After more than 60 years, Goebel was leaving Thousand Oaks, where she and her husband, Louis, had built Jungleland wild animal park into a major tourist attraction.
On Saturday morning, dozens of well-wishers dropped by for hugs and snapshots at a reception in her honor at the Stagecoach Inn Museum in Newbury Park.
Later, after a stop at her husband’s grave, she was to leave with her daughter and grandchildren for her new home in Morgan Hill, near San Jose.
“I have mixed feelings about it,” Goebel said of the move. “That will be home eventually, but this will be home for a long time,” she said of Thousand Oaks.
In 1928, Kathleen married Louis Goebel and helped him build his fledgling wild animal compound. Goebel’s Lion Farm, later known as Jungleland, was established to breed and train wild animals for films and circuses but it also became a popular amusement park.
By World War II, the farm had about 100 lions, as well as leopards, bears, elephants, monkeys, water buffaloes, camels, zebras and other wild animals. Set on 20 acres of now-vacant land south of the Ventura Freeway, the park was repeatedly sold and reacquired by the Goebels, who closed it and sold the animals in 1969.
The lion farm had the community’s first gas stove and first telephone, and Kathleen Goebel was its first telephone operator. Over the years, she watched, none too approvingly, the transformation of Thousand Oaks from a rural village of no more than 2,000 people to a fast-growing city of 95,000.

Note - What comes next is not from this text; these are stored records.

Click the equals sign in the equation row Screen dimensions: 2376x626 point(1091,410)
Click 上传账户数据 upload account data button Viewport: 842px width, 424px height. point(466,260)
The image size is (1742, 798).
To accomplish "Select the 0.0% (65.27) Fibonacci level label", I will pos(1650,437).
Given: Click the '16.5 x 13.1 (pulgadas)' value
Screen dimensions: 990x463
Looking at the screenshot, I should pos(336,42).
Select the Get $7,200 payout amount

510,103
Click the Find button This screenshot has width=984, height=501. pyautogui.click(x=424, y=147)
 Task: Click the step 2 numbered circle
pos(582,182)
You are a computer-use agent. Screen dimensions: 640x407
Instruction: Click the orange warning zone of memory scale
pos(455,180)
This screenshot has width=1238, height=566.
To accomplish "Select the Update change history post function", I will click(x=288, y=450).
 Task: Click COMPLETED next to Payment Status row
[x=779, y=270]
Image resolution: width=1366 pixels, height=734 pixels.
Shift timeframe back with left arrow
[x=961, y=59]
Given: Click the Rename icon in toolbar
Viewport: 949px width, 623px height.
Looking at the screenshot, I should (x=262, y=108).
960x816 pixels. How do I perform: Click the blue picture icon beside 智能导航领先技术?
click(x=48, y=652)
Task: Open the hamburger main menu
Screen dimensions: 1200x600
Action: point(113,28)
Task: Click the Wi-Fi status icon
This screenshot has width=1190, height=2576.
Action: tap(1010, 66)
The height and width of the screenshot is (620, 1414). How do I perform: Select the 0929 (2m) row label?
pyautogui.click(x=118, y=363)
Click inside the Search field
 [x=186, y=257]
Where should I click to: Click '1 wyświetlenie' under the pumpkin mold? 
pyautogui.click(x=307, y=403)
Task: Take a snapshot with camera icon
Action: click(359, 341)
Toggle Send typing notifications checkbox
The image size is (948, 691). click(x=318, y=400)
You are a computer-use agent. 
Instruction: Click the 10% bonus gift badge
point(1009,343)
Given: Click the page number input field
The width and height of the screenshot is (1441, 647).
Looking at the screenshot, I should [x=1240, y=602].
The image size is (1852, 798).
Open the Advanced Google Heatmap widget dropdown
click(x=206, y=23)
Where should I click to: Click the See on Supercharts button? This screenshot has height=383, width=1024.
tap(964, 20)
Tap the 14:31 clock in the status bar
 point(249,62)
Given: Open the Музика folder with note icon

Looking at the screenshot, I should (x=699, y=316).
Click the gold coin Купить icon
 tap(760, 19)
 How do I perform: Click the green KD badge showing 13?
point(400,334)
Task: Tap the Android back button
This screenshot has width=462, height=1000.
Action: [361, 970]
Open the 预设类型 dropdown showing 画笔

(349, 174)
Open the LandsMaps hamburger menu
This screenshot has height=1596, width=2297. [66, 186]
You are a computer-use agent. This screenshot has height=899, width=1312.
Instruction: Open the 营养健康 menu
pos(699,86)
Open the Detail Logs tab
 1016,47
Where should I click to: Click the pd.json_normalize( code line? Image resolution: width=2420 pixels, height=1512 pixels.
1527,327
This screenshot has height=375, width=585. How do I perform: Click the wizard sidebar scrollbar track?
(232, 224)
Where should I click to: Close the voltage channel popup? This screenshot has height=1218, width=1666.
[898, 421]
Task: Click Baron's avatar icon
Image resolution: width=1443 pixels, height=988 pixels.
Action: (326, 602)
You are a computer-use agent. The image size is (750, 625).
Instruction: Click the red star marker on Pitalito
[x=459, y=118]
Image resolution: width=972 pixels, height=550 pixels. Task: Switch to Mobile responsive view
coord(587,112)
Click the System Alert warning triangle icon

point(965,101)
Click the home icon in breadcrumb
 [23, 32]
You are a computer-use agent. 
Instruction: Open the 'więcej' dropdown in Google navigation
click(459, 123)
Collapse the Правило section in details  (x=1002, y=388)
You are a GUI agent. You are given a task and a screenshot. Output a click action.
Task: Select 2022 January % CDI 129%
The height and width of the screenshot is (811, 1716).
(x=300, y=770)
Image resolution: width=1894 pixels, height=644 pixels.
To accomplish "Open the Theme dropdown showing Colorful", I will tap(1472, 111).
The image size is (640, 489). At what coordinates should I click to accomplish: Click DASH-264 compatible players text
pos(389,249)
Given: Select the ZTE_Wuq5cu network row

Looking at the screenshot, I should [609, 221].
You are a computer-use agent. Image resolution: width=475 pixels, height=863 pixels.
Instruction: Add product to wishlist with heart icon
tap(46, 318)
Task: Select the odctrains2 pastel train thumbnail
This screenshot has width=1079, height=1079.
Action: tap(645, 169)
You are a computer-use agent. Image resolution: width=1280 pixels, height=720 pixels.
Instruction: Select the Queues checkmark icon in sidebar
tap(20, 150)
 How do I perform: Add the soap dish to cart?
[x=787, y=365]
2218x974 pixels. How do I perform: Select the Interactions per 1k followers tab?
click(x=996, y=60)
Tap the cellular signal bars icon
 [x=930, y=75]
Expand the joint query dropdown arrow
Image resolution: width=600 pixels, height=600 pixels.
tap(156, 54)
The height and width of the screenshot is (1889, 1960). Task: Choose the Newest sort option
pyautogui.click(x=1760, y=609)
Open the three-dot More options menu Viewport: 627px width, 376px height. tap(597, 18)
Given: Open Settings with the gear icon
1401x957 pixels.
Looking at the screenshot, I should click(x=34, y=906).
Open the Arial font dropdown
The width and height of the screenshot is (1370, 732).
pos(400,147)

Goebel is not only carrying away memories but also a large stockpile of physical mementos--from pieces of old fire engines to camel saddles and pedestals used in elephant acts.
Her daughter, Alma Heil, said Goebel agreed to the move only after being assured that she wouldn’t have to leave anything behind.
“And believe me, she didn’t,” Heil said. “That was the only way I could get her to come.”
In fact, Heil picked out a two-story, four-bedroom house in a new subdivision for her mother, and an even bigger house next door for herself and her husband to catch any spillover of memorabilia.
At Saturday’s reception, sponsored by the Conejo Valley Historical Society, the city presented Goebel with a plaque praising the Goebels for donating land in the 1970s for a senior-citizen center. The plaque, signed by Mayor Alex T. Fiore, also saluted the lion farm as a “unique venture.”
Embracing a friend at the reception, Goebel said: “If I ever get an extra bedroom empty, why, I’ll have a place for you to stay.”